E’ una strada tortuosa e labirintica, quella che ti porta dal dolore lancinante di un lutto alla vita “normale”. Ci sono incroci pericolosi, precedenze da dare, bivi a cui devi arrivare. Tu cammini di buona lena, cercando di fare il bravo soldatino. Avanti avanti avanti avanti avanti avanti. Senza esitazione: siamo uomini.

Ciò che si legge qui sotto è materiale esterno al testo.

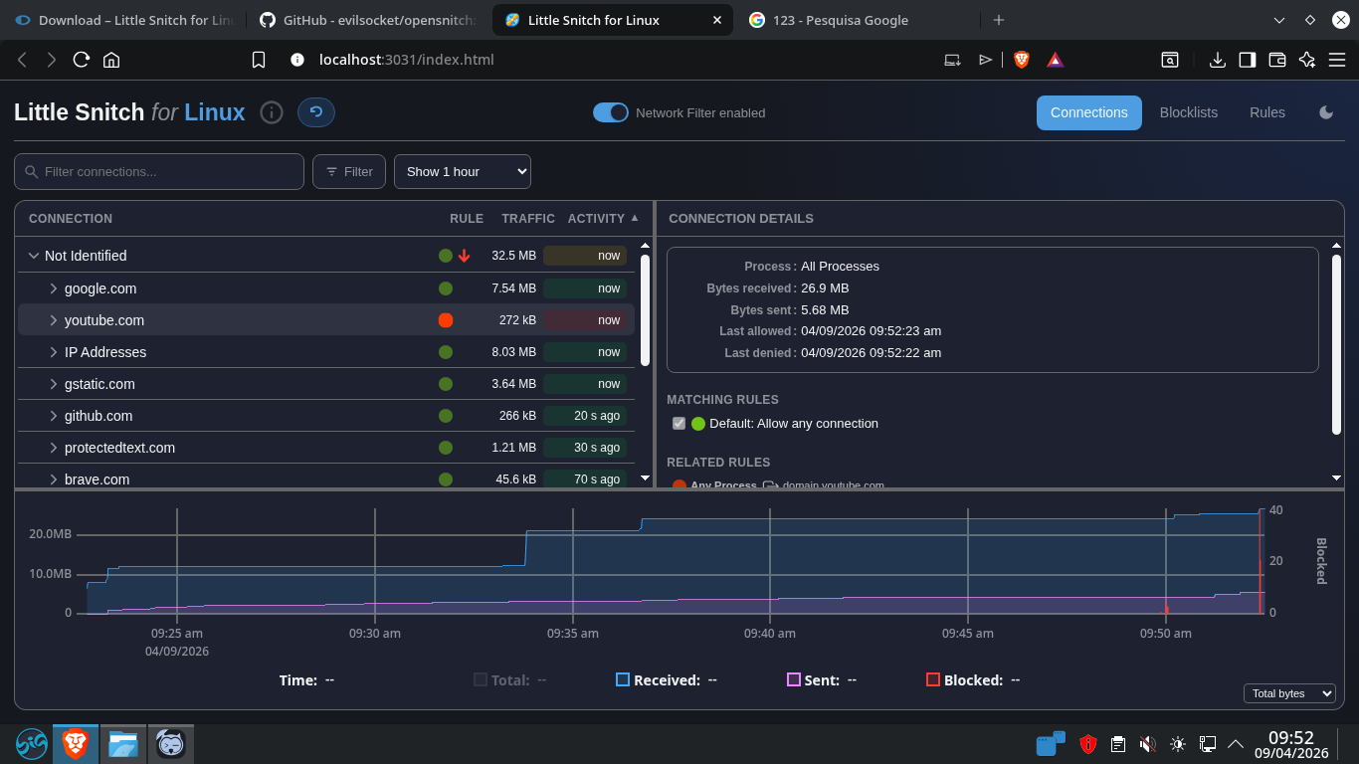
Task: Click the Brave Shields lion icon in address bar
Action: click(1021, 60)
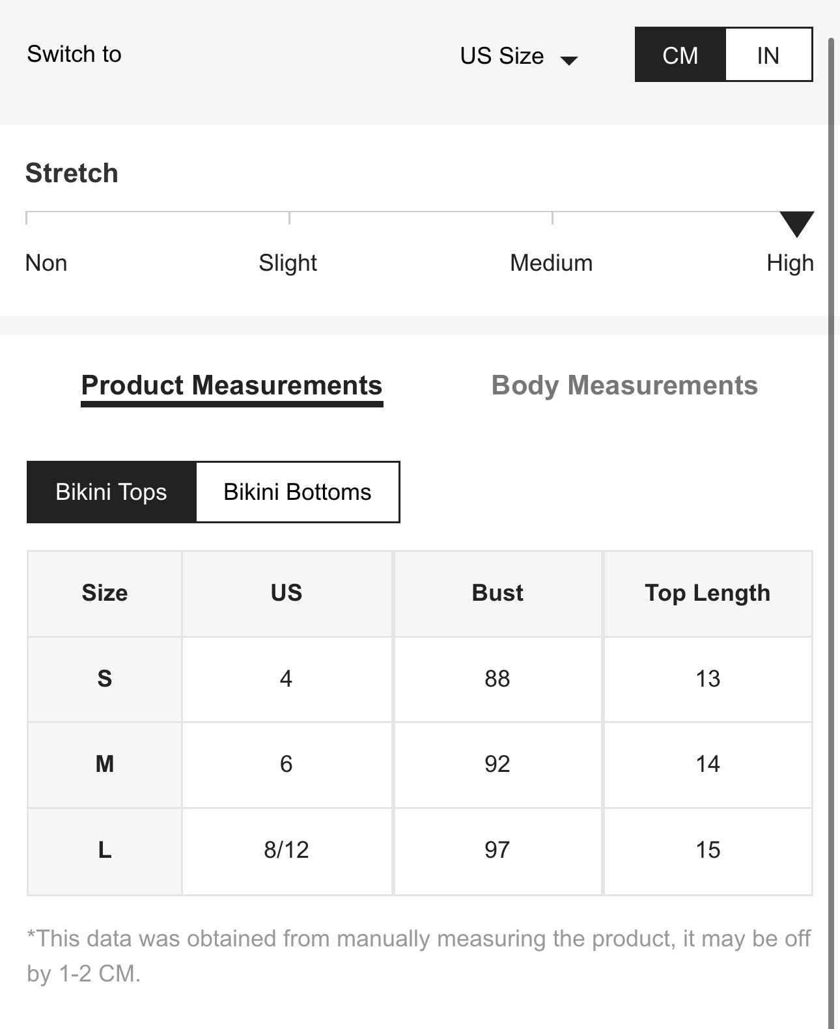Screen dimensions: 840x1029
Task: Switch units to IN
Action: point(768,55)
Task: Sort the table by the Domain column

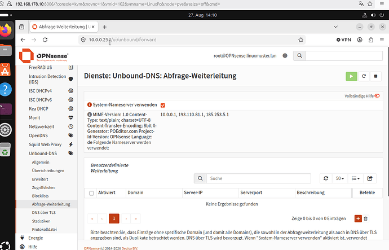Action: (135, 192)
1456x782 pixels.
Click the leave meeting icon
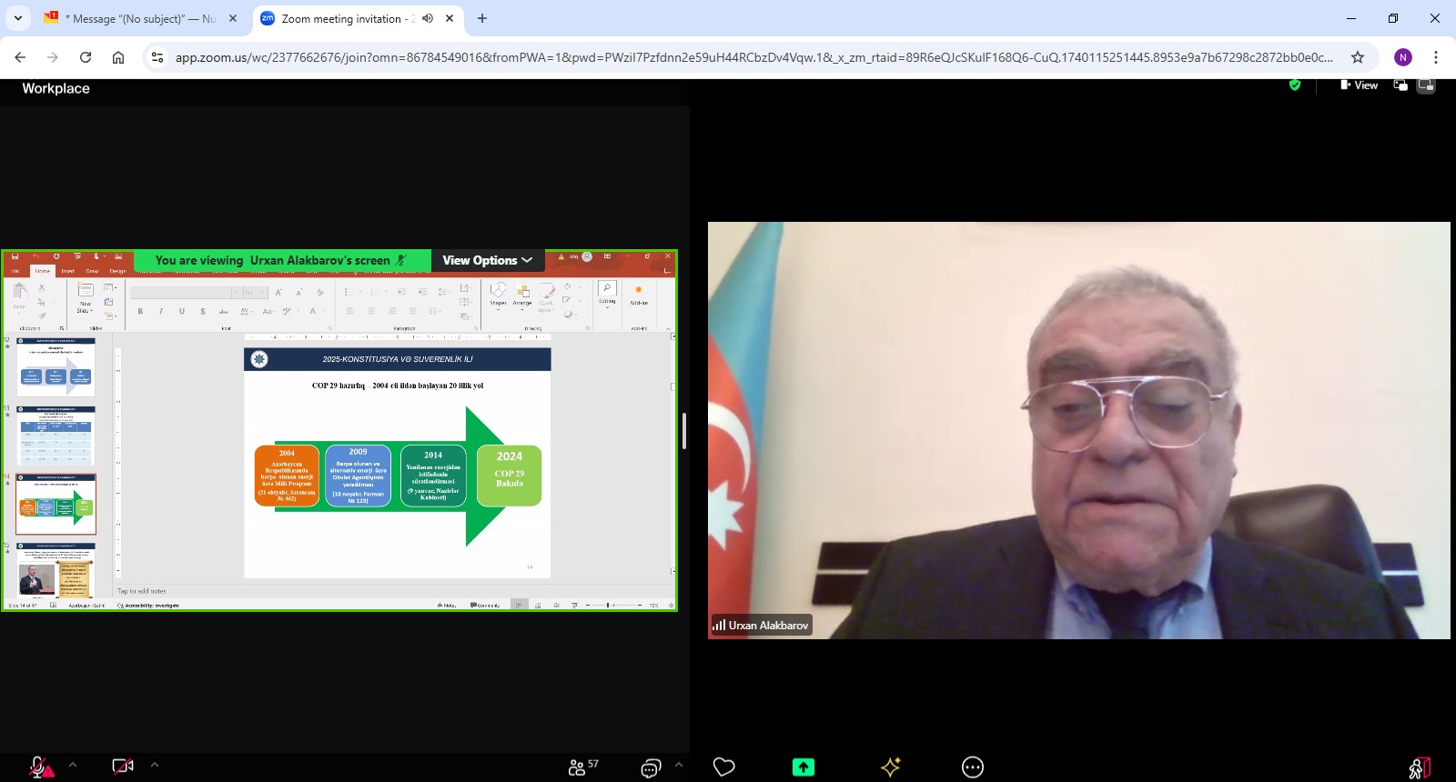pos(1419,768)
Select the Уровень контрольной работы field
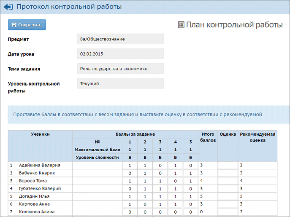Viewport: 290px width, 217px height. pyautogui.click(x=120, y=83)
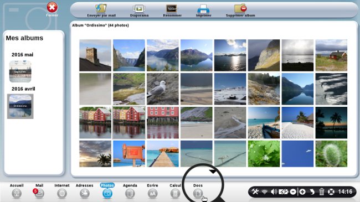This screenshot has width=360, height=202.
Task: Open the Calcul calculator icon
Action: pyautogui.click(x=175, y=194)
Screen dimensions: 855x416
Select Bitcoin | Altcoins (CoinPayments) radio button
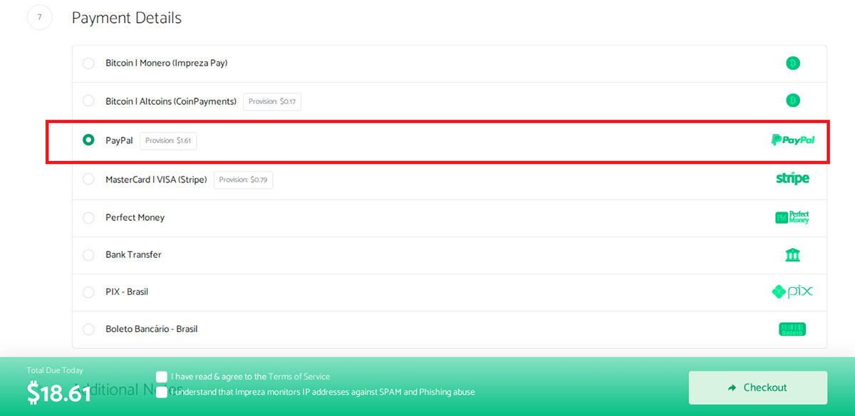[x=88, y=100]
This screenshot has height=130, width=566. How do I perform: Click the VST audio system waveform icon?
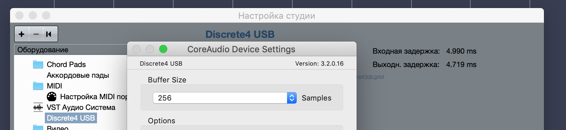pos(38,107)
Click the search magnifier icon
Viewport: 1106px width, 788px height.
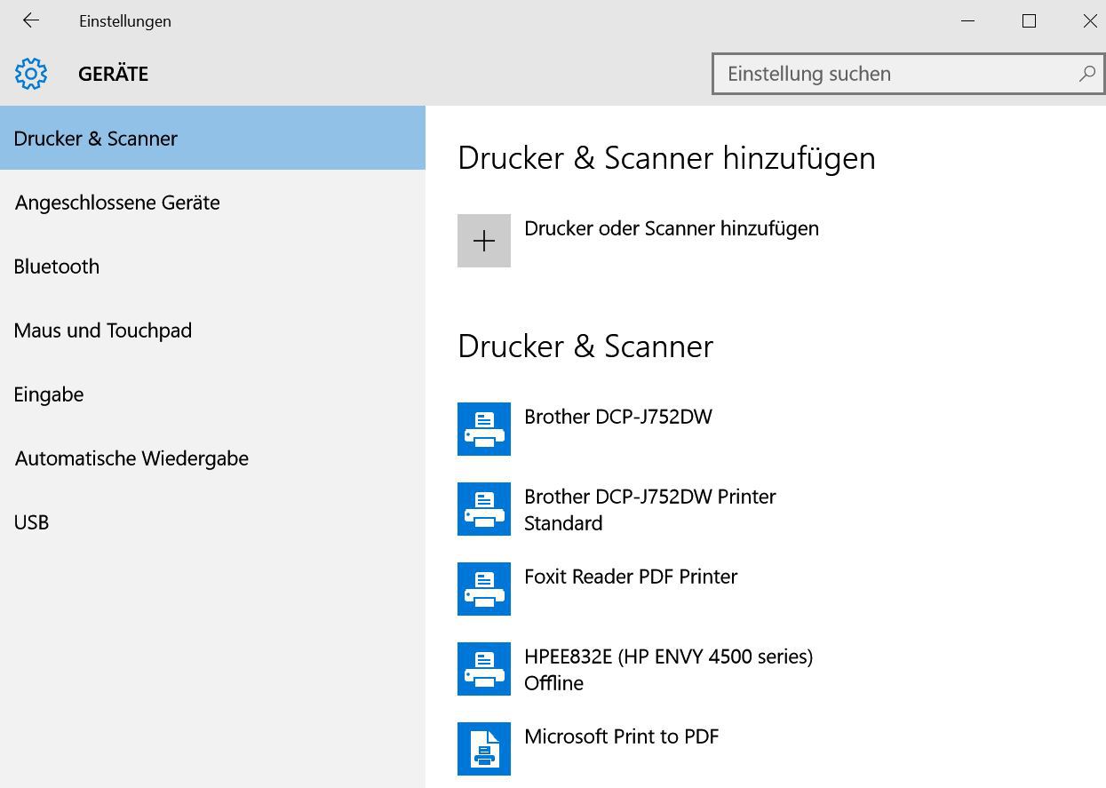click(x=1086, y=74)
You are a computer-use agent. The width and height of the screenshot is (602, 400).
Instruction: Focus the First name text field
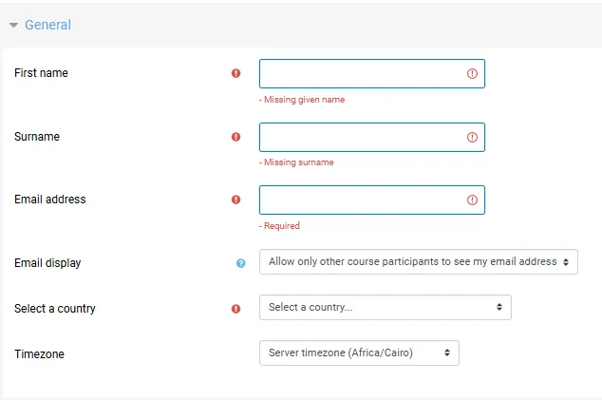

Tu cammini e intanto osservi la strada: è lastricata con gli episodi della tua infanzia. Le partite di pallone con i bambini dell’oratorio, le vacanze al mare con gli zii, le prime gare di scherma. Ah, guarda qui: c’è anche quando ho preso per la prima volta la macchina. Che paura che avevo! Ti avevo chiesto di accompagnarmi a fare quel giro, papà. Per me era una specie di rito di iniziazione. Come un ragazzo Masai, dovevo addentrarmi nella foresta e dimostrare ai vecchi del villaggio che ero in grado di sopravvivere alle difficoltà, che ero un uomo, degno di stare con gli altri guerrieri. La mia foresta, papà, erano i semafori, la partenza in prima senza far spegnere la macchina, il parcheggio tra la miriade di auto parcheggiate male. “Vai da solo, io ho da fare”.